Start of DATASET CONTENT

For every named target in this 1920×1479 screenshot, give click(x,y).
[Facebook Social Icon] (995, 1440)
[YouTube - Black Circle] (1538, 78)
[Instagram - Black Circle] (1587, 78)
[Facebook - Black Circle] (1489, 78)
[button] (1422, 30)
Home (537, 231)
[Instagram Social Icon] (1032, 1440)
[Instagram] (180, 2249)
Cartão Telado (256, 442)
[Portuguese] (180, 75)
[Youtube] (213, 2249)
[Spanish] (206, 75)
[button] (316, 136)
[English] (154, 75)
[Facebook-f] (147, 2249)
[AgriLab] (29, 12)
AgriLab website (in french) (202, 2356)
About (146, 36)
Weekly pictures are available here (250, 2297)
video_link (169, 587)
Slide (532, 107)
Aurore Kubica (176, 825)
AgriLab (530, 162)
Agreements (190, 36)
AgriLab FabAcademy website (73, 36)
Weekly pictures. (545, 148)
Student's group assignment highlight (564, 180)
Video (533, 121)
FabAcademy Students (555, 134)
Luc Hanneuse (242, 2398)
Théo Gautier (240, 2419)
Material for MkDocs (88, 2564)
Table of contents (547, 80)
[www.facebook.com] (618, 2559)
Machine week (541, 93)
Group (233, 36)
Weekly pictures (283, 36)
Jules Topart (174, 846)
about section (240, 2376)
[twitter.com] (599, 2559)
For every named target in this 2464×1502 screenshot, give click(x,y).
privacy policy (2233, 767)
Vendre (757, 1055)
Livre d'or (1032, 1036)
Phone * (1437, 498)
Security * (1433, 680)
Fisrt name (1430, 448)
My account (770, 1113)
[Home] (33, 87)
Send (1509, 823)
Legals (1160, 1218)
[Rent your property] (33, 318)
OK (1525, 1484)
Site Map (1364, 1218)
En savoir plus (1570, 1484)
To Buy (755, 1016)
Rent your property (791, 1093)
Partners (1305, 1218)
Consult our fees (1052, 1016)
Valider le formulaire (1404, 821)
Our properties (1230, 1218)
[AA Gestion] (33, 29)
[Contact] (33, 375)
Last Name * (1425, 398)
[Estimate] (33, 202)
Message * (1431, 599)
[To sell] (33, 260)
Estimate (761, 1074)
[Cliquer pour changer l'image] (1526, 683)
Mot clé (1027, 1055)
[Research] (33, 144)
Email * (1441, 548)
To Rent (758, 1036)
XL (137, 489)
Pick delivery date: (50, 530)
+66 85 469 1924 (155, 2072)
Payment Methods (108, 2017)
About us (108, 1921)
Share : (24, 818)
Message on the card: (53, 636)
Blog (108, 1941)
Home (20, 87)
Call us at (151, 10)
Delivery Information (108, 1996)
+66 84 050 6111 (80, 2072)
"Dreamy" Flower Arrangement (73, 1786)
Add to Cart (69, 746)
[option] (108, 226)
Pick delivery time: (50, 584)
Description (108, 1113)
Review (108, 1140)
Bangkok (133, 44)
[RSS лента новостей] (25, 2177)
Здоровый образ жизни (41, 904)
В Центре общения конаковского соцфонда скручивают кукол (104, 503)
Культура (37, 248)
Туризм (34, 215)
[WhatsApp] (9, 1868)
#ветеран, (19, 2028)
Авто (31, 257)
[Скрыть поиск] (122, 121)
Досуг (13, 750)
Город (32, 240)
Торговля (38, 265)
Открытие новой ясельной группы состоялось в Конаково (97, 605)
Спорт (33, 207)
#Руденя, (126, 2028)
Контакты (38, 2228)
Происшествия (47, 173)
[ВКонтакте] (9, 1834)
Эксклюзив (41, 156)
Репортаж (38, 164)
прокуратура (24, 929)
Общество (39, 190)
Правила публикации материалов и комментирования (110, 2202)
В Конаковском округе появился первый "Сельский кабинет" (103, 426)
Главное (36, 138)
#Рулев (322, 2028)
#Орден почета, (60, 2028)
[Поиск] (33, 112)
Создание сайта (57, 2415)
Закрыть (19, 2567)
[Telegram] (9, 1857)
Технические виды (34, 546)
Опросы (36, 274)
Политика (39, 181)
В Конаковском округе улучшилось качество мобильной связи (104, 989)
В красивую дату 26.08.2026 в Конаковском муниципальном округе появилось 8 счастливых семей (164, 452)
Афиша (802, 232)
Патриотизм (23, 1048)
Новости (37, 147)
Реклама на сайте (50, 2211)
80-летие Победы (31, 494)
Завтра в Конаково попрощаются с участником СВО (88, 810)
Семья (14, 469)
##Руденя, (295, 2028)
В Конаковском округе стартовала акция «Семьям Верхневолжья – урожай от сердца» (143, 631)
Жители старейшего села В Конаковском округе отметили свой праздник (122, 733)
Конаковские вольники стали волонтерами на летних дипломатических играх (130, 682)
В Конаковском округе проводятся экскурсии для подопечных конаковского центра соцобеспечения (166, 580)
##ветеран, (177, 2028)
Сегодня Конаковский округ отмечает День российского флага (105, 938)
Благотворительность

End of DATASET CONTENT

TASK GOAL: Your task is to restate, word for word, only those lines above that fall between the line holding "Pick delivery time: (50, 584)" and the line holding "Авто (31, 257)", inclusive.

WORKED SOLUTION:
Pick delivery time: (50, 584)
Description (108, 1113)
Review (108, 1140)
Bangkok (133, 44)
[RSS лента новостей] (25, 2177)
Здоровый образ жизни (41, 904)
В Центре общения конаковского соцфонда скручивают кукол (104, 503)
Культура (37, 248)
Туризм (34, 215)
[WhatsApp] (9, 1868)
#ветеран, (19, 2028)
Авто (31, 257)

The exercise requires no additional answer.